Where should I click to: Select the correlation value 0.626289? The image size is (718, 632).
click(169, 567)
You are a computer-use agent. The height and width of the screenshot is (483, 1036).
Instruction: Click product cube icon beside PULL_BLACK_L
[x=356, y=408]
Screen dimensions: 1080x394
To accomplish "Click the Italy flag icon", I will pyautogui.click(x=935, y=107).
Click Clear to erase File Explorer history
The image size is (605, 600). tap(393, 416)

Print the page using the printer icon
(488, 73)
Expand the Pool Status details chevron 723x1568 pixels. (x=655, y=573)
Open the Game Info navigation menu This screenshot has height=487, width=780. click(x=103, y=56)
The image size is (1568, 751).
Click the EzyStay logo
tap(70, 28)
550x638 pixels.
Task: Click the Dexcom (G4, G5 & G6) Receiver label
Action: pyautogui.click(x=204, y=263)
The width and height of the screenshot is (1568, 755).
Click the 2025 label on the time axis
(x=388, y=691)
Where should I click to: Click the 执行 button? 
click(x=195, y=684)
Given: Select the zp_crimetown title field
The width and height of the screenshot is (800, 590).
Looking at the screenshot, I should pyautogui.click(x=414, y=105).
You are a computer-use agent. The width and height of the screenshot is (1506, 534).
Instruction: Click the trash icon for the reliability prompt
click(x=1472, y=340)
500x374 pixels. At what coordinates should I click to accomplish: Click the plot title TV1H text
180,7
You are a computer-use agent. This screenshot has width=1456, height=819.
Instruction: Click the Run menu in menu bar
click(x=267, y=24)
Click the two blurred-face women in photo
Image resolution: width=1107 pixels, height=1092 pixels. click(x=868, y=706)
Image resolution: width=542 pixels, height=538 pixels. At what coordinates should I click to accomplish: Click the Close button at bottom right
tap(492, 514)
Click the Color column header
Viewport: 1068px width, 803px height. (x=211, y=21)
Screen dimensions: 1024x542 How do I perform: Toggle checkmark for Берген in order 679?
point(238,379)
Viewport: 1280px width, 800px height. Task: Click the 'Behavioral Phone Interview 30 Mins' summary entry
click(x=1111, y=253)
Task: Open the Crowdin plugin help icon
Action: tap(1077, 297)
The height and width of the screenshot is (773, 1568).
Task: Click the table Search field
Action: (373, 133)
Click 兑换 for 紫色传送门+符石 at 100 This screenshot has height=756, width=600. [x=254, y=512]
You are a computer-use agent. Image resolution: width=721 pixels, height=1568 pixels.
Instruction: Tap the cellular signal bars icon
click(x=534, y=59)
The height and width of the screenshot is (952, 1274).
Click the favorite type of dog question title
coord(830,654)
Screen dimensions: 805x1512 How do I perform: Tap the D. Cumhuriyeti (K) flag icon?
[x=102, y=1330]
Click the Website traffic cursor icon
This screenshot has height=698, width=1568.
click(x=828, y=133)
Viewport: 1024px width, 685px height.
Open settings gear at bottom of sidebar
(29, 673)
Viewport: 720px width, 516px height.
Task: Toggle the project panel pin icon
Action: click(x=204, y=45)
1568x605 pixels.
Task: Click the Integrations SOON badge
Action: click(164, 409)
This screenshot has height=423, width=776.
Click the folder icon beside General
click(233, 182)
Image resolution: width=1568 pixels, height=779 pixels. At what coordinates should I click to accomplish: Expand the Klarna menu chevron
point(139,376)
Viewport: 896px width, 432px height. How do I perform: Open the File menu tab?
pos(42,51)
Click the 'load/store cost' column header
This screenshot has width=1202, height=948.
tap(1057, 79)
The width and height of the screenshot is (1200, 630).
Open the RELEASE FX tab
= = =
Look through the listing above and copy each line with the word "computer" in it.

TASK OUTPUT >>
You are a computer-use agent. The height and width of the screenshot is (483, 1036).
You are a computer-use agent. The width and height of the screenshot is (1506, 534).
You are a computer-use agent. This screenshot has width=1456, height=819.
You are a computer-use agent. Image resolution: width=721 pixels, height=1568 pixels.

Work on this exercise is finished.